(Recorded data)
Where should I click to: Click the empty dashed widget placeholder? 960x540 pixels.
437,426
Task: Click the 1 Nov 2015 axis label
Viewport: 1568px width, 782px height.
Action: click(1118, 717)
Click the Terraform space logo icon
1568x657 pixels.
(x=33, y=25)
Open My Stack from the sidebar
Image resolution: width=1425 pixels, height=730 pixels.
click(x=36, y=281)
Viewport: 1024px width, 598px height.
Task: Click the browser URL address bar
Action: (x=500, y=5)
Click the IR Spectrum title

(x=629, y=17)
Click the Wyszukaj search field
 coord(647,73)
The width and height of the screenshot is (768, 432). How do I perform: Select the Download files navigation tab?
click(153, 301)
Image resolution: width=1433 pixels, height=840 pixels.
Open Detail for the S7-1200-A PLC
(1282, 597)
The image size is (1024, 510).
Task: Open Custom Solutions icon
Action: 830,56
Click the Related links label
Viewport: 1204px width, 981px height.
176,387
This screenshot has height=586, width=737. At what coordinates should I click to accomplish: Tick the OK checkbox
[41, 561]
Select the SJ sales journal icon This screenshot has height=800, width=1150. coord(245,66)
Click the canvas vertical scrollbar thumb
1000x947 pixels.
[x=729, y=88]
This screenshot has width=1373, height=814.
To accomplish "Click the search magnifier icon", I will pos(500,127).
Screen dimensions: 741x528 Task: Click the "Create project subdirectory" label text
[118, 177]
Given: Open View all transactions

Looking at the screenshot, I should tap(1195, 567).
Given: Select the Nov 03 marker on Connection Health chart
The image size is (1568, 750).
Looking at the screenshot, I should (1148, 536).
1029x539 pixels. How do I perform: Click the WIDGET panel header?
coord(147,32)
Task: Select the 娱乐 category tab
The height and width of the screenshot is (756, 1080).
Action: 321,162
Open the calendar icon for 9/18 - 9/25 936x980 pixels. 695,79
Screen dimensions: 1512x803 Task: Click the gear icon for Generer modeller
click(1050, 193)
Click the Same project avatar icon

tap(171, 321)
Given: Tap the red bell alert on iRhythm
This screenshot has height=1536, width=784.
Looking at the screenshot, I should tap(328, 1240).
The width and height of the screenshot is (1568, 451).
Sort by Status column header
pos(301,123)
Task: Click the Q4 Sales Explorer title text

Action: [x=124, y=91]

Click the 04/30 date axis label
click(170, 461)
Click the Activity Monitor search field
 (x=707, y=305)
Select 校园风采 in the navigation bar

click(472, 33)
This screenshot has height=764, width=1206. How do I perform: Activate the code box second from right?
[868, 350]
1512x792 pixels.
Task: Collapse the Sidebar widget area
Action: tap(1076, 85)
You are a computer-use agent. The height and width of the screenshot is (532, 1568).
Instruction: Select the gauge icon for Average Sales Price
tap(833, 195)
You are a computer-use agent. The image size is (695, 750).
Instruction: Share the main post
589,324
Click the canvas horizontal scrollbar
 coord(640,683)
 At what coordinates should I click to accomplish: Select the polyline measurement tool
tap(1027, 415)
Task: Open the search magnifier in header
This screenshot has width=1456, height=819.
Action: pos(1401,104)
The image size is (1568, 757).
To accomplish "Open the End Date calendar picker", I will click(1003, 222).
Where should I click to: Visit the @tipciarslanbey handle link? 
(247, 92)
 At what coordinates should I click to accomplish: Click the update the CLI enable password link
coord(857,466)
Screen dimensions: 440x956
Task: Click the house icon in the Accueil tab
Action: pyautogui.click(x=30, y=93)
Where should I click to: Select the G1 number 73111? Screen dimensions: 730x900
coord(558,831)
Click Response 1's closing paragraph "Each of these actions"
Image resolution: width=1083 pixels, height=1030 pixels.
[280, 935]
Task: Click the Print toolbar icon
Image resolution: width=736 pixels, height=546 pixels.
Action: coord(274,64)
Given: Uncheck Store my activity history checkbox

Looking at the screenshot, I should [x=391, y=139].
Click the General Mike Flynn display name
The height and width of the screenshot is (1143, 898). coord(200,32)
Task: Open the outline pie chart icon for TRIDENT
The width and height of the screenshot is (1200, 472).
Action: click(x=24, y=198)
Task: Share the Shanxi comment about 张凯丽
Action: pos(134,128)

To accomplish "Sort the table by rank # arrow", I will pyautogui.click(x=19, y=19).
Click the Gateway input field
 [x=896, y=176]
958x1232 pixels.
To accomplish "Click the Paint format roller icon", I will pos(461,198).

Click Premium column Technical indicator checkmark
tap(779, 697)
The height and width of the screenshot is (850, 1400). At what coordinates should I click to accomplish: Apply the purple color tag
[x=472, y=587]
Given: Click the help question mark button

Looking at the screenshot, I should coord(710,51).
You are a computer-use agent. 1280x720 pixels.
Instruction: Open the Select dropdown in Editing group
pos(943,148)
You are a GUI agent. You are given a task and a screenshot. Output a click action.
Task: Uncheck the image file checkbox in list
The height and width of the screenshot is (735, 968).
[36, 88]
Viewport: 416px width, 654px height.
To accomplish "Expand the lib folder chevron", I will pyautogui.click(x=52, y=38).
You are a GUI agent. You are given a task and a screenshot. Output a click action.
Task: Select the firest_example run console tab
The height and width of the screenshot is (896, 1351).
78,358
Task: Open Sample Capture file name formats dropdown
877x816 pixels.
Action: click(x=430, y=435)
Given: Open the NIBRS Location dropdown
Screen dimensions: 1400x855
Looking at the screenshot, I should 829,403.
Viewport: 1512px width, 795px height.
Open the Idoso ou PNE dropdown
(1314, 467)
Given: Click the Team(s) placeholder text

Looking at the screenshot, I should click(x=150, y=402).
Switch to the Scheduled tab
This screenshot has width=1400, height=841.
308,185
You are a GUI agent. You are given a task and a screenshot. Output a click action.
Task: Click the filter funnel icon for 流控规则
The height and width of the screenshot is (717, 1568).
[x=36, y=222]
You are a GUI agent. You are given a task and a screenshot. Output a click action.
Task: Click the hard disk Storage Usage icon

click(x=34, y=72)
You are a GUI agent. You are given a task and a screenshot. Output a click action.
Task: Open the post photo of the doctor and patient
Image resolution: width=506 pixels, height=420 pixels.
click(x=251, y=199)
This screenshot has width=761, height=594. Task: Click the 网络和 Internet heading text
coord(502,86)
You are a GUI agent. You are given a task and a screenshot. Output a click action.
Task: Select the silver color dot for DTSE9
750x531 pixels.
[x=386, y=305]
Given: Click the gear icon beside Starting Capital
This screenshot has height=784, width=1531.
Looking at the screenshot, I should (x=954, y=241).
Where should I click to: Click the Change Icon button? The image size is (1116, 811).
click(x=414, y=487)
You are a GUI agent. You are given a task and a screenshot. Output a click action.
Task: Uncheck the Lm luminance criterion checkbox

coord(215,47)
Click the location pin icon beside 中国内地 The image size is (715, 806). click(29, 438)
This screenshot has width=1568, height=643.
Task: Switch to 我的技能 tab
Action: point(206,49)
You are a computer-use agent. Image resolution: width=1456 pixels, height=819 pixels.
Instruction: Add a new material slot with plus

▶ **Stated goal**
Reproduce the rows above word for word. Begin at the line that has "Given: Open View all transactions" and stop after the line that has "tap(1027, 415)".

▶ **Right answer**
Given: Open View all transactions

Looking at the screenshot, I should tap(1195, 567).
Given: Select the Nov 03 marker on Connection Health chart
The image size is (1568, 750).
Looking at the screenshot, I should (1148, 536).
1029x539 pixels. How do I perform: Click the WIDGET panel header?
coord(147,32)
Task: Select the 娱乐 category tab
The height and width of the screenshot is (756, 1080).
Action: 321,162
Open the calendar icon for 9/18 - 9/25 936x980 pixels. 695,79
Screen dimensions: 1512x803 Task: Click the gear icon for Generer modeller
click(1050, 193)
Click the Same project avatar icon

tap(171, 321)
Given: Tap the red bell alert on iRhythm
This screenshot has height=1536, width=784.
Looking at the screenshot, I should tap(328, 1240).
The width and height of the screenshot is (1568, 451).
Sort by Status column header
pos(301,123)
Task: Click the Q4 Sales Explorer title text

Action: [x=124, y=91]

Click the 04/30 date axis label
click(170, 461)
Click the Activity Monitor search field
 (x=707, y=305)
Select 校园风采 in the navigation bar

click(472, 33)
This screenshot has height=764, width=1206. How do I perform: Activate the code box second from right?
[868, 350]
1512x792 pixels.
Task: Collapse the Sidebar widget area
Action: tap(1076, 85)
You are a computer-use agent. The height and width of the screenshot is (532, 1568).
Instruction: Select the gauge icon for Average Sales Price
tap(833, 195)
You are a computer-use agent. The image size is (695, 750).
Instruction: Share the main post
589,324
Click the canvas horizontal scrollbar
 coord(640,683)
 At what coordinates should I click to accomplish: Select the polyline measurement tool
tap(1027, 415)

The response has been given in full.